FRANKFURT (Reuters) - Deutsche Bank (DBKGn.DE) said on Wednesday it had received requests for information from regulators and law enforcement agencies around the world that are investigating a money laundering scheme involving Danske Bank (DANSKE.CO).
The statement came in response to a Bloomberg report that said the U.S. Federal Reserve was investigating Deutsche Bank’s role in the Danske scandal.
Deutsche Bank said in a statement that there were no probes. “But we received several requests for information from regulators and law enforcement agencies around the world,” it said. The bank also said it continued to provide information to and cooperate with the investigating agencies.
“It is not surprising at all that the investigating authorities and banks themselves have an interest in the Danske case and the lessons to be learned from it,” Deutsche Bank said.
The Fed’s probe is at an early stage, Bloomberg said, citing unnamed people familiar with the matter.
The U.S. central bank is investigating whether Deutsche Bank in New York properly monitored the transfer of funds it performed on behalf of Danske from its Estonia branch, the report added.
A spokesman for the Federal Reserve declined to comment.
Deutsche Chief Executive Christian Sewing said last week that the bank was investigating the Danske case internally and that it had no indication of any misconduct on the bank’s part.
Danske is under investigation for suspicious payments totaling 200 billion euros ($227 billion) from 2007 until 2015. Deutsche Bank has said it acted as a correspondent bank for Dankse Bank in Estonia.
A Deutsche Bank executive director has said the German bank played only a secondary role as a correspondent bank to Danske, limiting what it needed to know about the people behind the transactions.
In 2017, the Fed was among regulators that fined Deutsche Bank nearly $700 million for weak controls that allowed money laundering from Russia.
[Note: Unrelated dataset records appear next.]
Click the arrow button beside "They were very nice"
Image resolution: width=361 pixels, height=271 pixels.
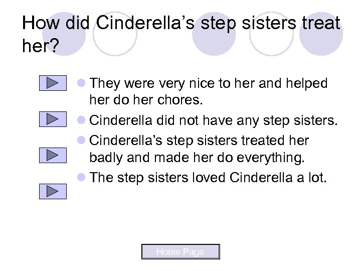point(52,83)
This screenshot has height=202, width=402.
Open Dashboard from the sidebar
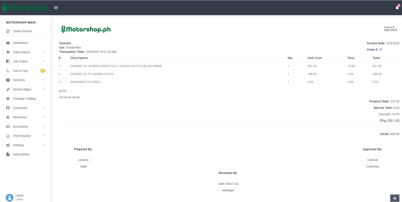coord(20,43)
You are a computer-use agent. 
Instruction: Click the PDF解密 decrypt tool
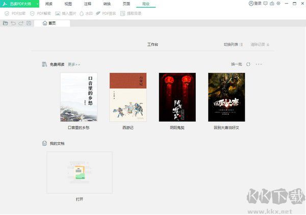pyautogui.click(x=41, y=13)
A U.S. Department of Justice investigation into the case is still ongoing.
In November, police searched the offices of all the members of Deutsche Bank’s board as part of a two-day raid and investigation into money laundering allegations linked to the Panama Papers.
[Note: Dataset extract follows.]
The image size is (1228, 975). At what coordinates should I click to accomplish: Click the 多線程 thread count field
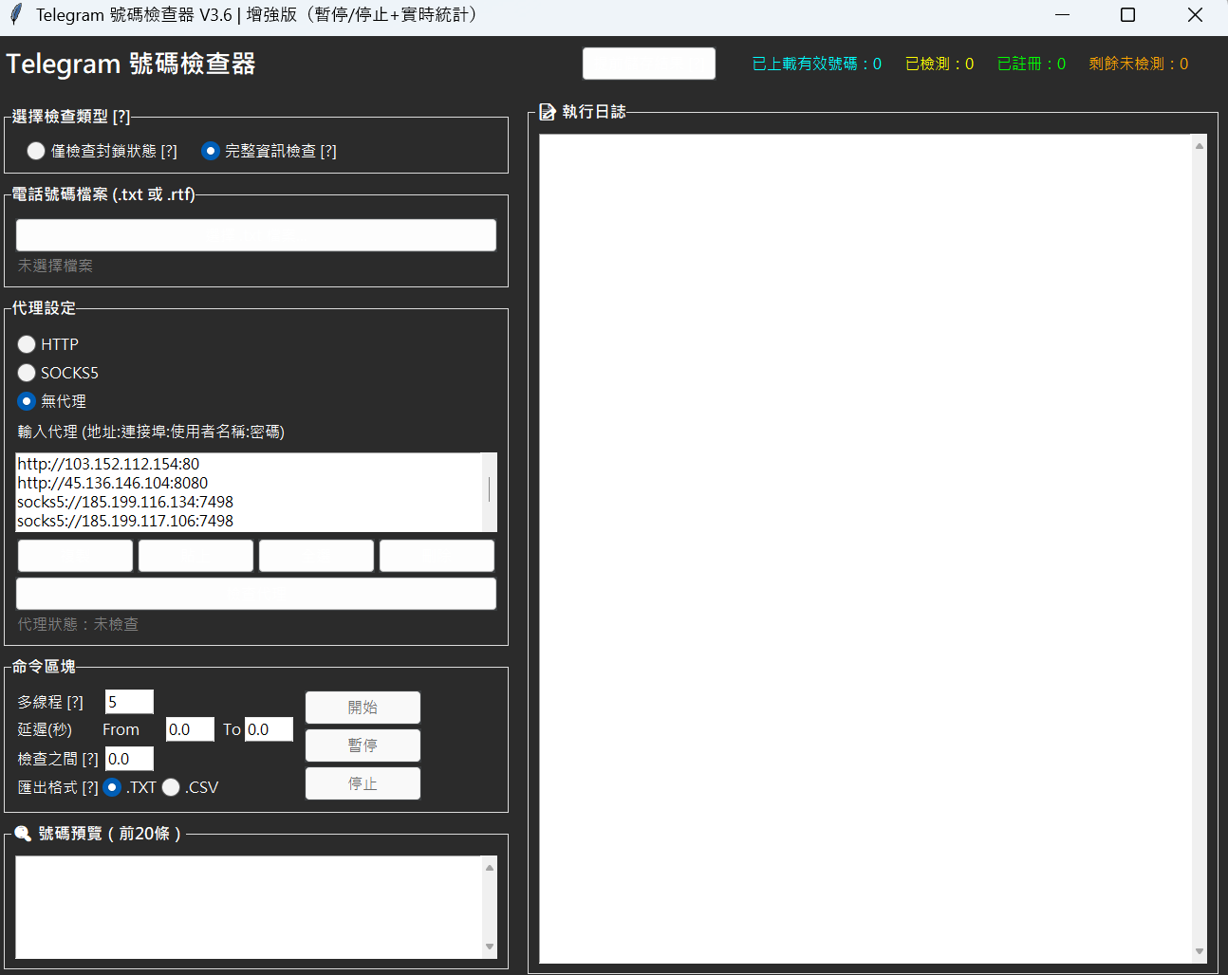129,702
Deutsche Bank has said it had no indication of misconduct in this case.
In September, German regulator BaFin ordered Deutsche Bank to do more to prevent money laundering and appointed accounting firm KPMG as a third party to assess progress.
Deutsche shares recouped earlier losses to trade up 0.1 percent late afternoon in Frankfurt, roughly in line with Germany’s DAX index .GDAXI, which was up 0.2 percent.